Instructions to follow
Go through the records and restate them word for word, omitting images.
START Exercise data
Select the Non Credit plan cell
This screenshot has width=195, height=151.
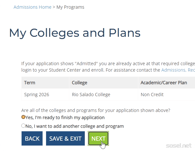point(152,95)
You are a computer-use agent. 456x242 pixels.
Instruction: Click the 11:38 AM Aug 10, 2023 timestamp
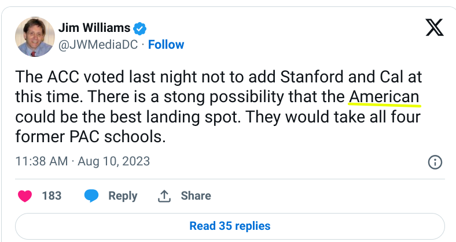tap(82, 161)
END Exercise data
Written response
Select the Non Credit plan cell
This screenshot has width=195, height=151.
point(152,95)
You are a computer-use agent. 456x242 pixels.
Instruction: Click the 11:38 AM Aug 10, 2023 timestamp
tap(82, 161)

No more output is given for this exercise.